● **Problem**
When you reach the line with "Instruction: Open the" in the listing below, write out that line and every one after it exactly, and skip the pictures.

-----

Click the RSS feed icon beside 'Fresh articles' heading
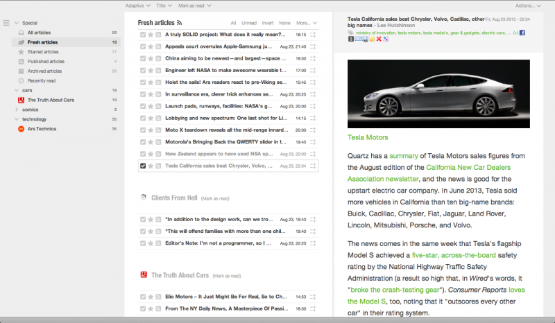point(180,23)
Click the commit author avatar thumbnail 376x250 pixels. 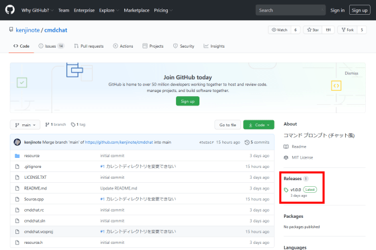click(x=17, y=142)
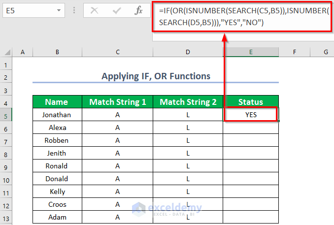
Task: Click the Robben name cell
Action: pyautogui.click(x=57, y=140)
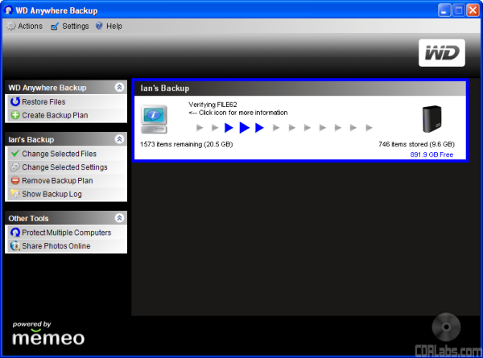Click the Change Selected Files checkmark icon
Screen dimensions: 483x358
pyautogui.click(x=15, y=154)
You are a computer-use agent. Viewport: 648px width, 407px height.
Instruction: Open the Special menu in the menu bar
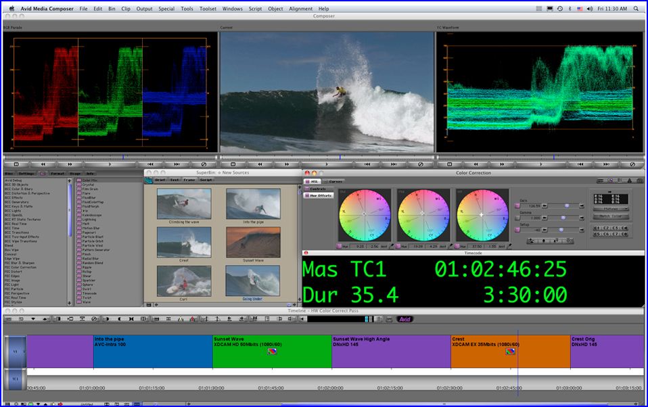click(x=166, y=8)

-----

● **Your response**
Instruction: Open the Special menu in the menu bar
click(x=166, y=8)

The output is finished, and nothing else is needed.